Ted Hope is an American independent film producer based in New York City. He is known for being Executive Director of the San Francisco Film Society and as of 2019, serves as Co-Head of Movies for Amazon Studios.
Hope has produced the first films of such notable filmmakers as Ang Lee, Hal Hartley, Nicole Holofcener, Todd Field, Michel Gondry, Moises Kaufman, and Shari Springer Berman, and Robert Pulcini. In the early 1990s, Hope co-founded with James Schamus the production/sales company Good Machine, which he and his partners sold to Universal in 2002. That same year he co-founded This is That with his current partner Anne Carey, Good Machine’s Head of Business Affairs Diana Victor, and his former assistant, Anthony Bregman.
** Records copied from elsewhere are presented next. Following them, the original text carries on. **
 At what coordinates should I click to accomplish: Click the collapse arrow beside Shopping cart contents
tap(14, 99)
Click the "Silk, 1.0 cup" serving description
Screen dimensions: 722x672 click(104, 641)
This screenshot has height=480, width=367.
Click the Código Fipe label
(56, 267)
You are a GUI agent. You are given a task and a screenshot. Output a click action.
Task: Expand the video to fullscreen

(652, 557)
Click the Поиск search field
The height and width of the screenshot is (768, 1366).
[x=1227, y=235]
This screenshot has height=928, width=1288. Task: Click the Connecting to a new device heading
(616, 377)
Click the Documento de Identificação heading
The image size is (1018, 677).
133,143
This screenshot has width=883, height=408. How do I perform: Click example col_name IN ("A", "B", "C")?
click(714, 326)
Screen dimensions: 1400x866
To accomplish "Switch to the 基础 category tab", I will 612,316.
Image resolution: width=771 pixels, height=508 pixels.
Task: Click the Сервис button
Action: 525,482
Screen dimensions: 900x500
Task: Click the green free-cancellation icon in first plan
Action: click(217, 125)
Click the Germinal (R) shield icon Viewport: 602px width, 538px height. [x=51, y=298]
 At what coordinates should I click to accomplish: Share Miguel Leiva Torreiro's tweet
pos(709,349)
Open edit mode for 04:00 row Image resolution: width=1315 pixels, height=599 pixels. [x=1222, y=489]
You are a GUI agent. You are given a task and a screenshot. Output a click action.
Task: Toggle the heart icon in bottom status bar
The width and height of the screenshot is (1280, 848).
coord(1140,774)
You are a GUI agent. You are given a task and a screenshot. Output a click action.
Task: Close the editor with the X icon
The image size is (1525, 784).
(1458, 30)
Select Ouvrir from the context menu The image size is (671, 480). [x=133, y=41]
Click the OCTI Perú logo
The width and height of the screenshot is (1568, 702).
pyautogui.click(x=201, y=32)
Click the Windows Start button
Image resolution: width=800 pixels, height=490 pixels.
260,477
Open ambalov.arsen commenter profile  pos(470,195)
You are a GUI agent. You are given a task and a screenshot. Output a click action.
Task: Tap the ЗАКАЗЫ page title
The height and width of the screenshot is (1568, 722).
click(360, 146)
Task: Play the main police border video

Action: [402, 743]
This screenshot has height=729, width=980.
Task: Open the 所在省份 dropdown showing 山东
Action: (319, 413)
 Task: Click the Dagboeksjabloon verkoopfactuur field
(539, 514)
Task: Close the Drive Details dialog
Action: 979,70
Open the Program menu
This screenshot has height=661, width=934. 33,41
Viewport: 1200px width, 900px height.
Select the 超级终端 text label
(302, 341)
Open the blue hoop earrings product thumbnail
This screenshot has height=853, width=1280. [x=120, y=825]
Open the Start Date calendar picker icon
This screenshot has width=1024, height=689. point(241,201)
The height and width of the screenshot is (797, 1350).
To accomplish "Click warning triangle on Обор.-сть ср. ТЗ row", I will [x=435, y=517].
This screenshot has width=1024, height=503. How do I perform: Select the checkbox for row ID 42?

Hope was instrumental in organizing the successful 2003 anti-trust campaign against the MPAA and its ban on screeners. Although the MPAA head, Jack Valenti, claimed The Screen Ban was about combating “piracy”, it was recognized by the court as stifling competition, particularly that of independent filmmakers against Hollywood.
The Hollywood Reporter cited Hope and his partners at This is That among the twenty-five most powerful people in the Independent Film business.1 In 2013, IndieWire named Hope to its inaugural list of Influencers, a list “dedicated to 40 of the people and companies who have captured our attention as we watch them try to figure out what the independent film industry is today and, more importantly, what it will become.”2
On January 8, 2014, Hope was named CEO of Fandor, a curated online service for independent and international films. He left Fandor at beginning of 2015 to become the head of production for Amazon Original Movies.